Monsieur le Ministre,
Jusqu’à présent, la bataille qui se joue autour du Palais de Tokyo et de son extension en sous-sol, et qui a connu un nouvel épisode avec le repli d’Olivier Kaeppelin sur la Fondation Maeght, a toujours été dans le même sens: de tentative de putsch en guerre d’usure intestine, c’est chaque fois une lutte pour le pouvoir absolu dont nous avons été les spectateurs, pour la main-mise sur l’ensemble du site, sa direction et sa programmation. On a vu déjà plusieurs têtes se hisser et tomber, au risque à la longue de discréditer le projet et l’institution — n’empêche, la proie fait visiblement envie aux bêtes de pouvoir.
Or le futur Palais de Tokyo, pas plus que la scène artistique française, n’a besoin ni d’un tyran ni d’un sauveur, encore moins d’un fossoyeur (ce qui revient souvent au même). Mais plus clairement d’un directeur-administrateur et d’un directeur artistique capable d’organiser un programme à la fois cohérent et hétérogène sur le site de création contemporaine (l’actuel Palais de Tokyo) et ces fameux sous-sols appelés à être dévolus à la scène française.

D’ailleurs voilà longtemps que la scène artistique française n’espère plus la venue de son messie. Elle n’a attendu aucun sauveur pour voyager et être exposée de San Francisco à Karlsruhe, de la Tate Modern de Londres au KW de Berlin. Ces péripéties de palais ne l’ont pas empêché aujourd’hui, et depuis quelques années déjà, de se réengager sur la voie d’une circulation à l’international tandis qu’elle s’expose aux côtés d’artistes internationaux entre les murs de nombreux centres d’art de banlieue et de province.
Le nier, tout attendre d’un seul homme, c’est faire bien peu de cas de tous ces acteurs qui oeuvrent au quotidien, sans coup d’éclat mais avec efficacité : dans les écoles d’art, les centres d’art, les musées et les frac, dans les galeries, et via le réseau ouvert des commissaires indépendants, de plus en plus nombreux. Sans jamais se borner à circonscrire la scène française, ces acteurs divers ont toujours su mêler artistes français et étrangers, menant des actions qui se sont avérées bien plus efficientes, sur la durée, que des stratégies événementielles et dispendieuses comme la Force de l’art au Grand Palais.

Comme en politique politicienne, la guerre des personnes entraîne l’absence d’un débat de fond.

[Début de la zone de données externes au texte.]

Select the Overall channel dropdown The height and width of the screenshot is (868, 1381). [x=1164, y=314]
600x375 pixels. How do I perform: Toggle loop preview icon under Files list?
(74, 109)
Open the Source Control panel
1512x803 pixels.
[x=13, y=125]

Quel est précisément le programme à venir des extensions du Palais ? S’agit-il simplement de combler les lacunes anciennes du Centre Pompidou et d’y organiser des sessions de rattrapage pour des artistes délaissés ? S’agit-il plus encore d’une simple visée identitaire avec des artistes «confirmés français» ? Ou veut-on y construire une idée autrement plus complexe et dynamique de la scène française, hétérochrone, intergénérationnelle, aux acteurs nombreux et divers (loin de tous arpenter les moquettes des couloirs ministériels), et surtout traversée par une mondialisation dont certains ici semblent n’avoir encore pas pris la mesure ? De guerre lasse, nous demandons que votre Ministère se prononce à ce sujet.

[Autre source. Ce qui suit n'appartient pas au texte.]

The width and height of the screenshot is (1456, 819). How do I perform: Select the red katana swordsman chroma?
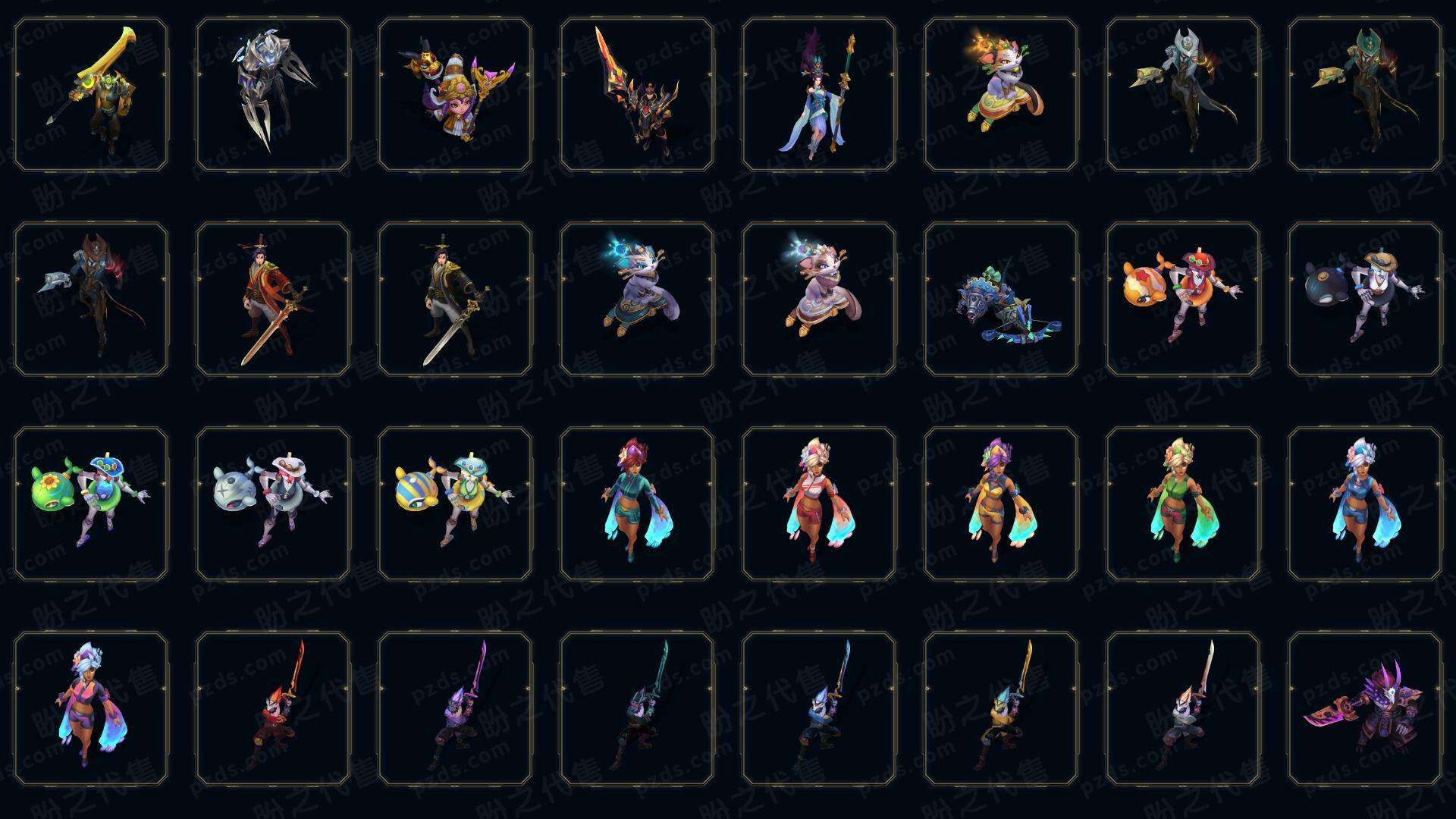point(273,708)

Nous attendons que le destin et la mission du Palais de Tokyo soient clairement établis et investis. Nous demandons que soit mise en place une procédure claire de désignation des futurs directeurs. Non pas un faux concours discréditant l’institution, non pas une désignation transcendantale qui ne serait jamais que le plaisir du prince. Mais comme cela se fait partout ailleurs dans le monde (de l’art) : via un appel d’offre ouvert et international et une commission indépendante d’experts français et étrangers. C’est à ces seules conditions que nous semble possible le rétablissement d’un projet discrédité par tant d’intrigues et de guerres de tranchées.